选文 —
.....
Katanin调节G2/M期微管重构和抑制中心粒过度复制的分子机制研究

Microtubules have fundamental roles in many essential biological processes, including intracellular transport and cell division. During the transition from G2 to M phase, microtubule cytoskeleton remodeling is accomplished through disassembly of interphase microtubules and assembly of bipolar mitotic spindle. However, little is known about the molecular mechanisms that govern disassembly of interphase microtubules, especially those stable ones, upon entry into mitosis. The precise assembly of mitotic spindle relies on accurate centriole duplication. Centriole overduplication could result in formation of multipolar spindle and lead to defects of chromosome segregation. Although the signaling pathway of centriole duplication has been extensively studied, the mechanisms restricting centriole overduplication are poorly understood. Our unpublished preliminary results have demonstrated that microtubule severing protein katanin plays important roles in both clearing interphase stable microtubule and inhibiting centriole overduplication. In this project we will investigate the function and mechanism of katanin during these two processes in detail through a combination of live-cell imaging, in vitro reconstitution assays and genome editing in cells. This study will shed new light on how katanin severs cellular microtubules, define a new katanin related signaling pathway of centriole duplication and contribute to a better understanding of cell division.
.....
所给列表 —
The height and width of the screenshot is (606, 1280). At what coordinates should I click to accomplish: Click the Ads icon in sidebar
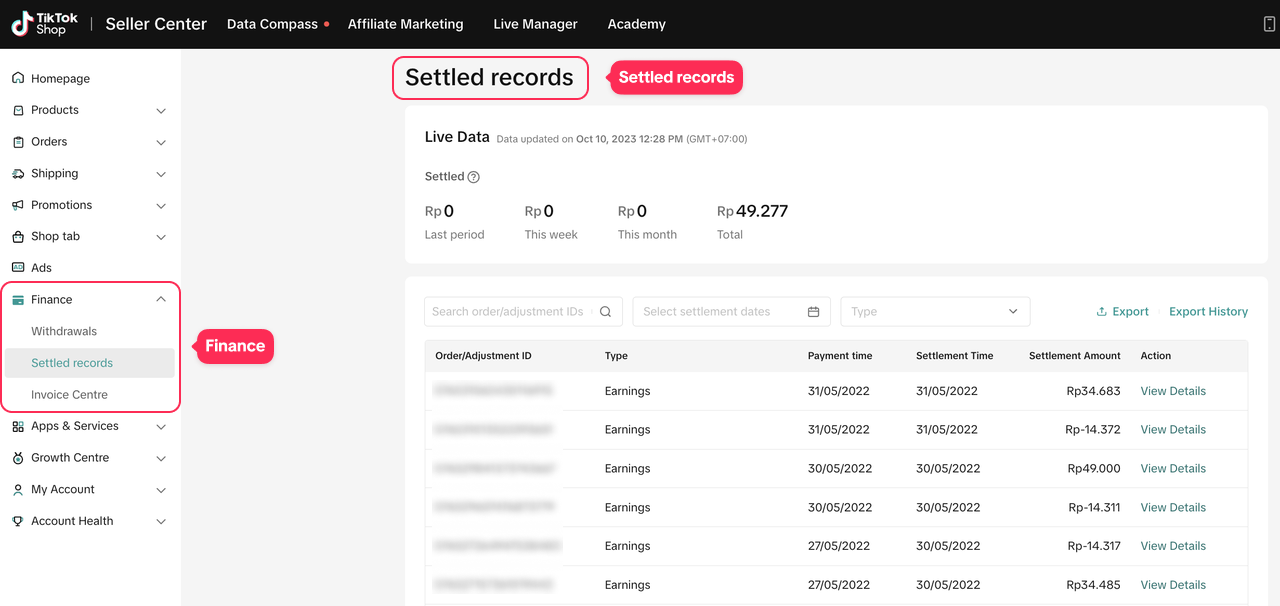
.....
你的任务 — 按选文的说法，中心粒过度复制会带来什么后果？ 只根据选文来回答。

本题答案 — 会形成多极纺锤体，并导致染色体分离出现缺陷。